2. I did not watch the Pence-Harris debate, and I may not even review the video or the transcript. There should be nothing left to learn about Harris at this point, after watching her giggling, incompetent performances in the Democratic candidates’ debates. I assume she made numerous counter-factual assertions, and I assume the best she could do was to level pre-scripted ad hominem attacks on the President to pander to the Trump Deranged Democratic base. I assume no one asked her about the apparent hypocrisy of her enthusiastic alliance with a serial sexual harasser and the object of a rape accusation when she savaged a nominated Supreme Court Justice based on far less. I assume no one will ask how she defends the open decision to base the critical choice of who stands “a heartbeat from the Presidency” on nothing, literally nothing, but skin color and gender, resulting in Harris being chosen despite no relevant experience and clear rejection by voters in the primaries. And I assume the Vice-President was stolid, professional and boring, as he always is, thus sparking comparisons with the President’s uncivil, un-Presidential but wholly Trump-like performance in the first Presidential debate.
3. Which reminds me: by what possible thread of logic can the President conclude that he “won the debate’” as he said once again yesterday? Does he believe that? How could be believe it? What is his definition of “won”—that he was happy with his performance? Is he surrounded by nothing but toadying yes-men and yes-women who have showered him with praise for employing an undisciplined, really stupid and offensive strategy when it was obvious that the more he let his diminished opponent talk uninterrupted, the less capable he would appear? Does that mean that the President will employ the same uncivil and obnoxious techniques in future debates?
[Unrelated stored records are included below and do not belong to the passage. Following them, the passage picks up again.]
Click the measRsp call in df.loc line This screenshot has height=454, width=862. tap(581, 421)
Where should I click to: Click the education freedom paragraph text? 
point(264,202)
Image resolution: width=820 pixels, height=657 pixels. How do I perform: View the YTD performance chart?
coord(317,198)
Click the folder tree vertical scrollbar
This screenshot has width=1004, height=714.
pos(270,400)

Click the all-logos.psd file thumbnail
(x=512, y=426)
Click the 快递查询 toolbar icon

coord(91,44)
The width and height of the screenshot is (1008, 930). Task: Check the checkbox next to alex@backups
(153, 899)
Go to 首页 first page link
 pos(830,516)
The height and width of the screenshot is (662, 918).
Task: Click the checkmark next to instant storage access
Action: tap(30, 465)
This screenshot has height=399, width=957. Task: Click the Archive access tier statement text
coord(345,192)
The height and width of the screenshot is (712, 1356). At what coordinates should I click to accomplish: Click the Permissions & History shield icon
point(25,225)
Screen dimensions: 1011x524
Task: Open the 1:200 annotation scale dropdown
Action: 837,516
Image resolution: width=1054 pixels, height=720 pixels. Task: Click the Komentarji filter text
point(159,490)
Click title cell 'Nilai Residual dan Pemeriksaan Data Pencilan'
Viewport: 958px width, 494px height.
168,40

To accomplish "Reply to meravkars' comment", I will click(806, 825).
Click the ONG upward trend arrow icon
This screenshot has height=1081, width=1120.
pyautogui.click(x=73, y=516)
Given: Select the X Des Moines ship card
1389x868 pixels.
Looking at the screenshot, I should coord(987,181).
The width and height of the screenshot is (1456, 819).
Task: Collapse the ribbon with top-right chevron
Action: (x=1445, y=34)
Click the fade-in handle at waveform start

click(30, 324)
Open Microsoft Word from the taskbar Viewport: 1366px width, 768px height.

4. On an awkward note for me, I guess I should say something, however inadequate, regarding the Go Fund Me effort that has been set up on behalf of Ethics Alarms. That would be “I don’t know what to say.” I haven’t looked at the page nor read any of the comments here related to it. I assume everyone knows that my periodic bellyaching about my frustrations regarding the blog and being an ethicist generally is not aimed at attracting sympathy and certainly not charity. I expound on my annoyances as a matter of full disclosure. This is a blog, and by definition more personal than a straight professional ethics website would be. My state of mind does risk affecting my judgment on some issues, though I try mightily to be objective. Readers should know about the static that surrounds what is supposed to be professional analysis.
I also, as close personal friends know, have never been comfortable with any positive statements or gestures regarding my conduct, or being the object of praise or honors. I even detested birthday parties as a child; my last one was 39 years ago, before my wife had figured this quirk out. I have plaques and award certificates scattered all over the house, gathering dust, wrinkles and mold. I don’t take photographs or keep mementos of what some would consider personal triumphs or successes.
That is not to say that I don’t appreciate being appreciated, or knowing that what I devote my passions and energy to are having a positive effect on others. That’s what I care about; it is why I have never accepted a job just for the money since I got out of law school.
I still don’t know what to say. Obviously.
5. Back to ethics: I know that I have said that I won’t promote Philip Galane’s Social Q’s advice column any more since he can’t resist “resistance” showboating, but his last column had a classic ethics question.
The issue: a questioner was given a lift to her dental appointment by her room mate, and because she was late for the appointment, the roommate was speeding. She was pulled over, and the questioner was indignant when her roommate handed her the ticket to pay. After all, she didn’t tell the roommate to speed.
This is one of those situations where both parties need to exhibit ethical instincts to reach an ethical result. It is the driver’s fault, and her assuming that the questioner was obligated to pay for the ticket is wrong. Yet the room mate was ticketed while offering help: the questioner should offer to pay the ticket, but isn’t obligated to. (If the room mate crashed the car speeding, would the questioner be obligated to pay for repairs? If she ran down a pedestrian…well, you see the problem.) Ideally, both parties would acknowledge shared responsibility, and agree to split the penalty.